- **PAGE EXTRACT**

○ ○ ○

Fairly easy to implement (I think we must need to walk all the individual enable
registers) but this initial submission is big enough already so I'm not
keen to add that until a follow up patch set.

I'll make it a bit more explicit in the cover letter than I expect this
to be only the initial submission and call out what I expect to be supported
via future patch sets.

> > + * o Add filter validation in cpmu_event_init() so problems are detected earlier.
> > + * o Reject configurations that the hardware is ignoring
> > + * (e.g. invert when not invertible)
> > + * o Support CPMUs with no interrupts using an HRTIMER.
>
> Is it worthwhile to maintain the TODO list in the code? I just fear this
> getting stale over time.

There is already some text covering the most important of these in the patch
description so I'll drop it from here. Patch descriptions shouldn't ever
be stale (says the person who just deleted the garbage that was stale in
previous patch... :(

> > +/* CXL rev 3.0 Table 13-5 Events under CXL Vendor ID */
> > +#define CPMU_GID_CLOCK_TICKS 0x00
> > +#define CPMU_GID_D2H_REQ 0x0010
> > +#define CPMU_GID_D2H_RSP 0x0011
> > +#define CPMU_GID_H2D_REQ 0x0012
> > +#define CPMU_GID_H2D_RSP 0x0013
> > +#define CPMU_GID_CACHE_DATA 0x0014
> > +#define CPMU_GID_M2S_REQ 0x0020
> > +#define CPMU_GID_M2S_RWD 0x0021
> > +#define CPMU_GID_M2S_BIRSP 0x0022
> > +#define CPMU_GID_S2M_BISNP 0x0023
> > +#define CPMU_GID_S2M_NDR 0x0024
> > +#define CPMU_GID_S2M_DRS 0x0025
> > +#define CPMU_GID_DDR 0x8000
>
> Last note about the naming quibble, I notice that CPMU exists in other
> places in the kernel, but CXL_PMU does not, so there is a small
> grep'ability win as well.

○ ○ ○

- **LISTED ENTRIES**
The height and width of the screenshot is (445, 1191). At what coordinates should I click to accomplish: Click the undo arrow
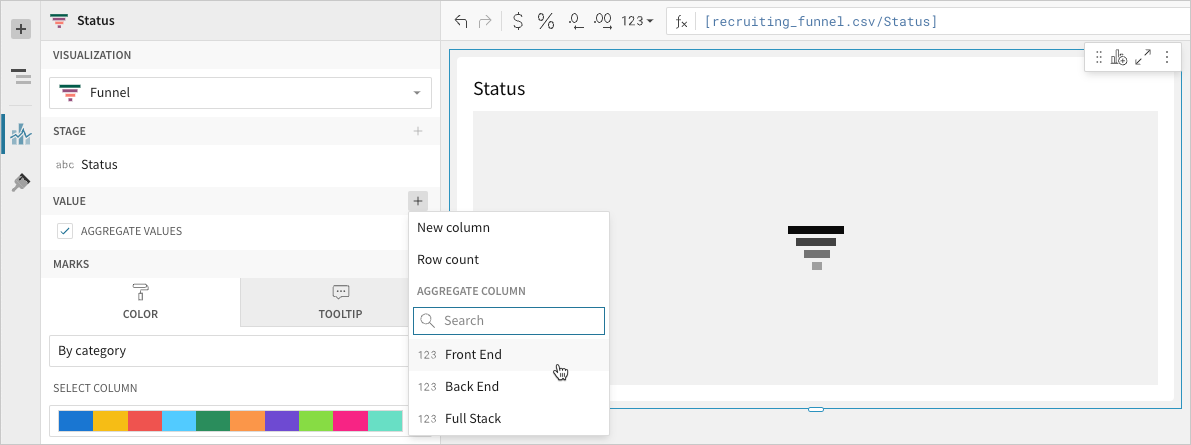(x=461, y=21)
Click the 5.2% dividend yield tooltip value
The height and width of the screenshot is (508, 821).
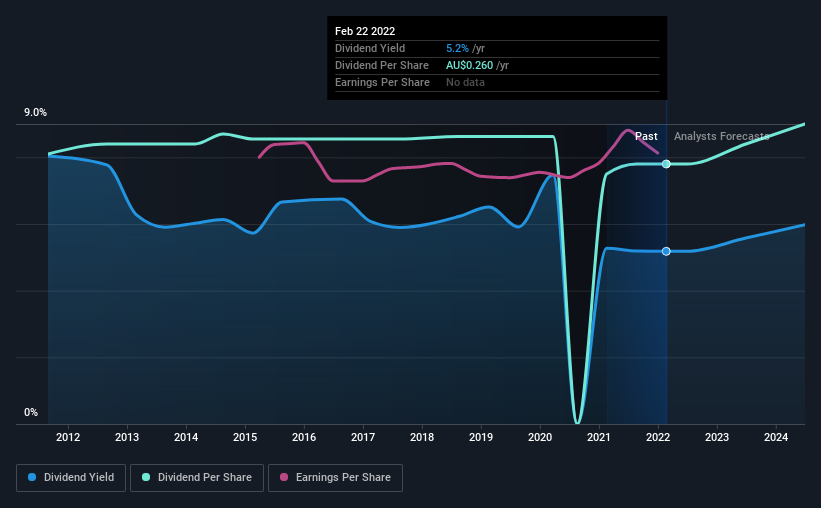[457, 48]
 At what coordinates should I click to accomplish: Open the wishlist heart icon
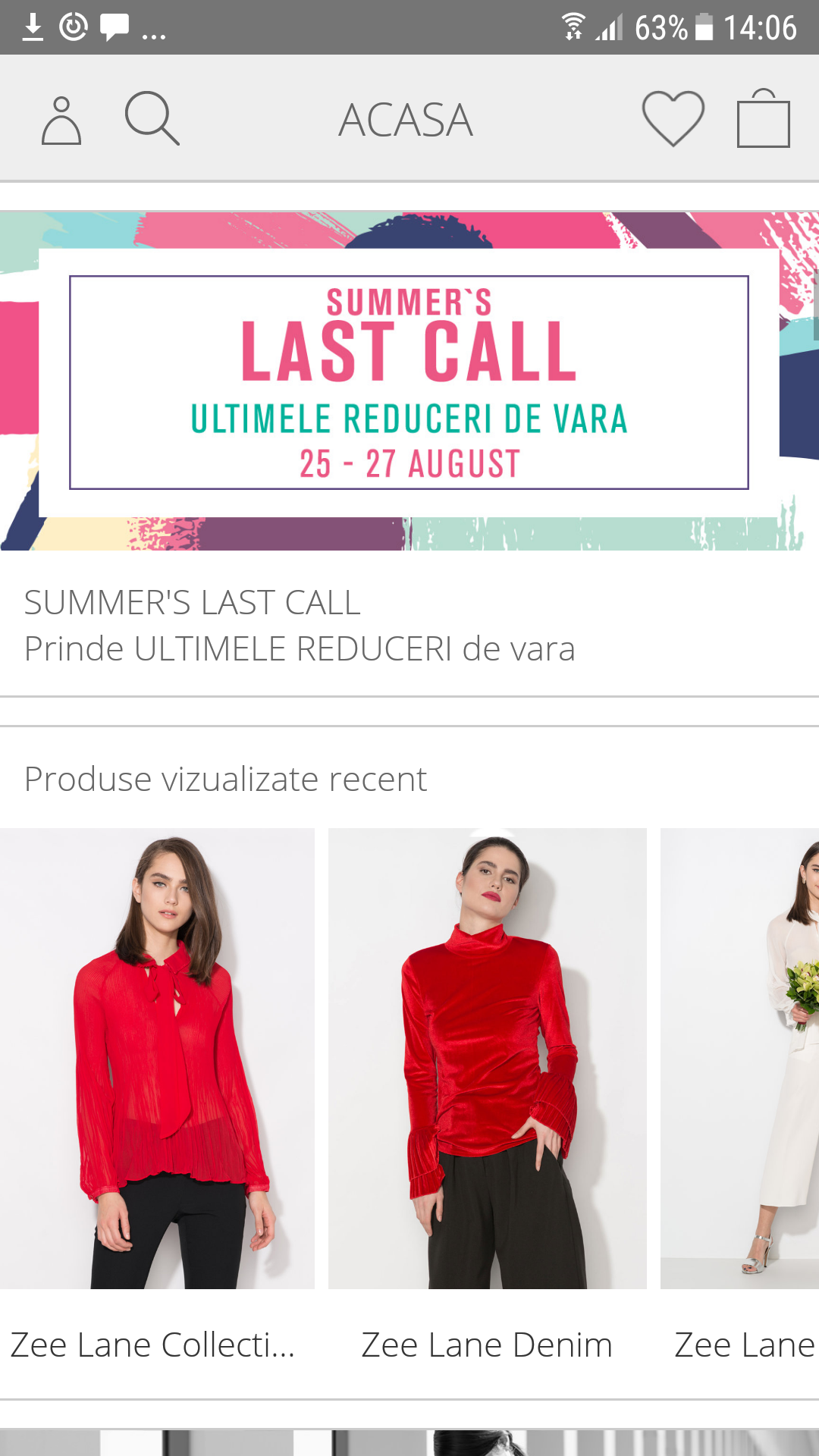673,118
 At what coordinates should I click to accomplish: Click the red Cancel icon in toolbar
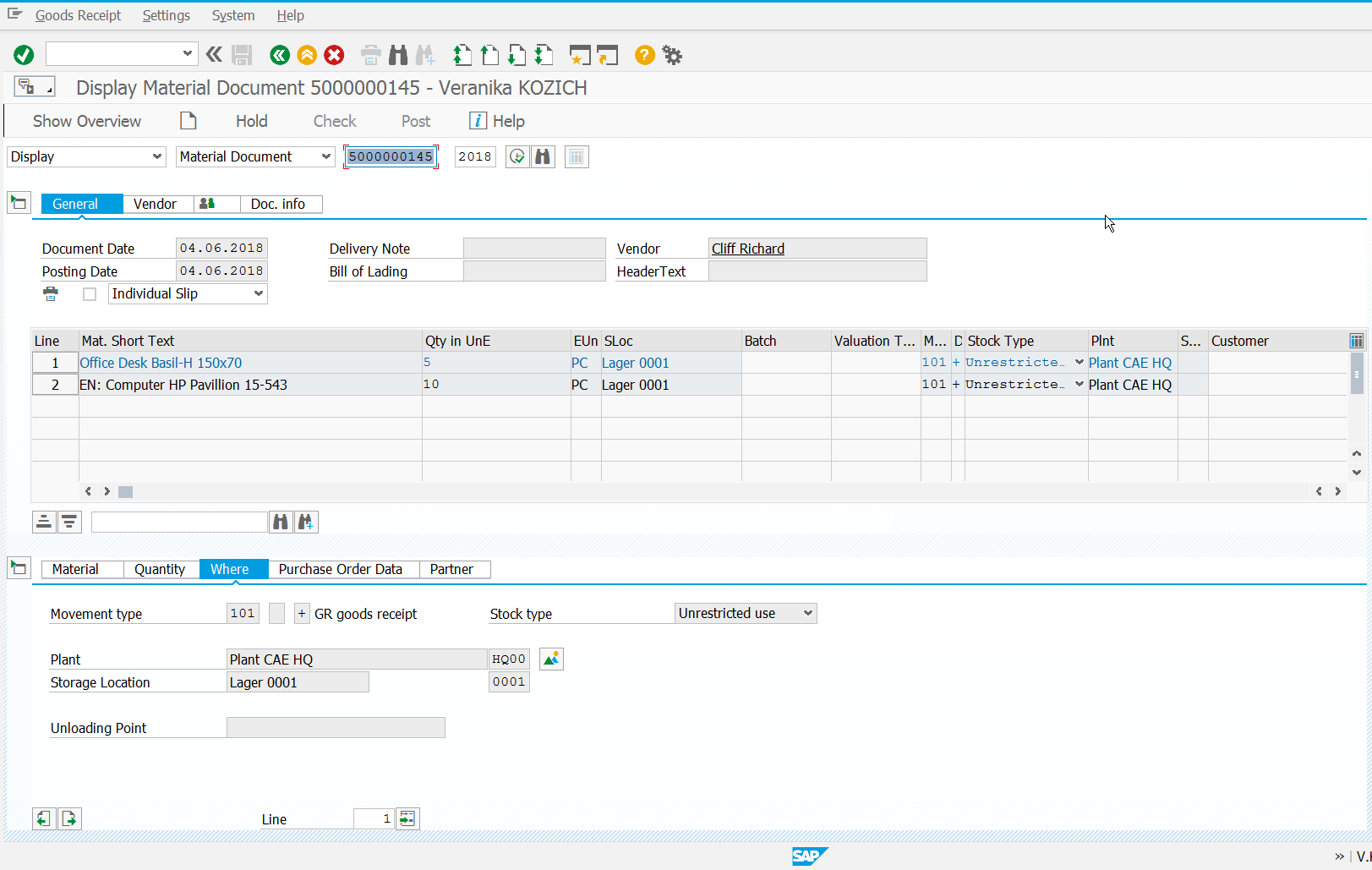334,55
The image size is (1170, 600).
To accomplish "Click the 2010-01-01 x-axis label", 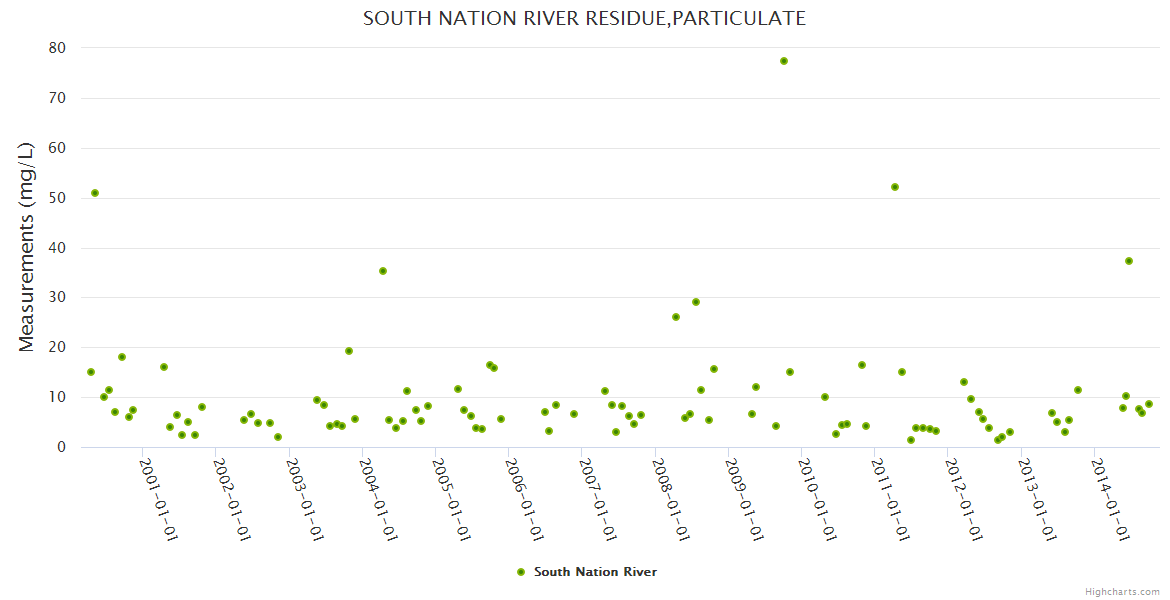I will click(x=816, y=500).
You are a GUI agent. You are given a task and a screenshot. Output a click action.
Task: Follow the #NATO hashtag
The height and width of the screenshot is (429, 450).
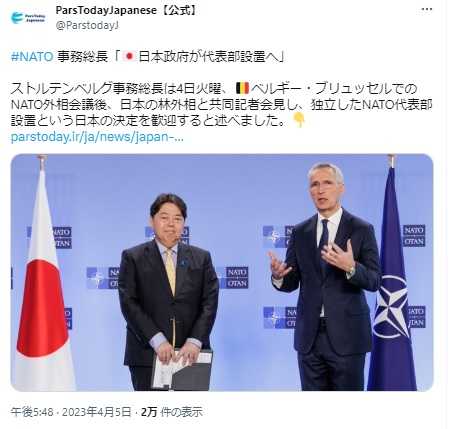32,57
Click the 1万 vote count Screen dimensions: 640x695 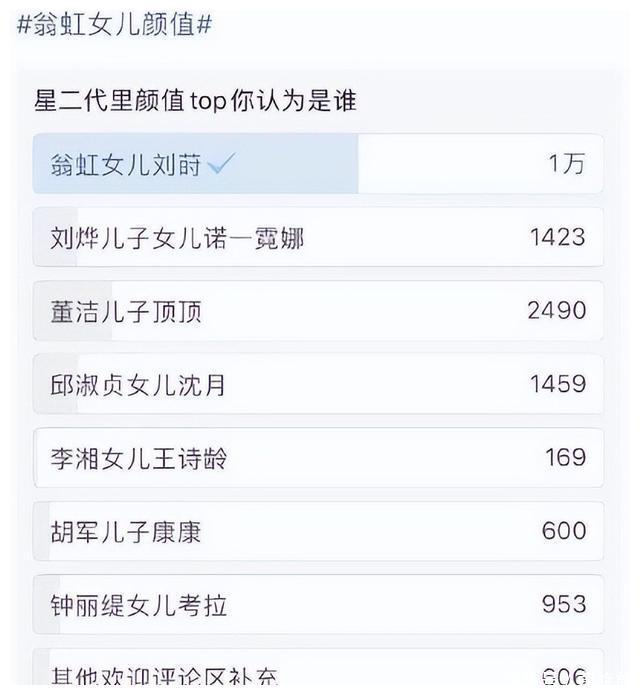[x=566, y=165]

○ ○ ○

Quote the entire CXL performance monitoring patch review word for word. The records have no connection to the text.

Fairly easy to implement (I think we must need to walk all the individual enable
registers) but this initial submission is big enough already so I'm not
keen to add that until a follow up patch set.

I'll make it a bit more explicit in the cover letter than I expect this
to be only the initial submission and call out what I expect to be supported
via future patch sets.

> > + * o Add filter validation in cpmu_event_init() so problems are detected earlier.
> > + * o Reject configurations that the hardware is ignoring
> > + * (e.g. invert when not invertible)
> > + * o Support CPMUs with no interrupts using an HRTIMER.
>
> Is it worthwhile to maintain the TODO list in the code? I just fear this
> getting stale over time.

There is already some text covering the most important of these in the patch
description so I'll drop it from here. Patch descriptions shouldn't ever
be stale (says the person who just deleted the garbage that was stale in
previous patch... :(

> > +/* CXL rev 3.0 Table 13-5 Events under CXL Vendor ID */
> > +#define CPMU_GID_CLOCK_TICKS 0x00
> > +#define CPMU_GID_D2H_REQ 0x0010
> > +#define CPMU_GID_D2H_RSP 0x0011
> > +#define CPMU_GID_H2D_REQ 0x0012
> > +#define CPMU_GID_H2D_RSP 0x0013
> > +#define CPMU_GID_CACHE_DATA 0x0014
> > +#define CPMU_GID_M2S_REQ 0x0020
> > +#define CPMU_GID_M2S_RWD 0x0021
> > +#define CPMU_GID_M2S_BIRSP 0x0022
> > +#define CPMU_GID_S2M_BISNP 0x0023
> > +#define CPMU_GID_S2M_NDR 0x0024
> > +#define CPMU_GID_S2M_DRS 0x0025
> > +#define CPMU_GID_DDR 0x8000
>
> Last note about the naming quibble, I notice that CPMU exists in other
> places in the kernel, but CXL_PMU does not, so there is a small
> grep'ability win as well.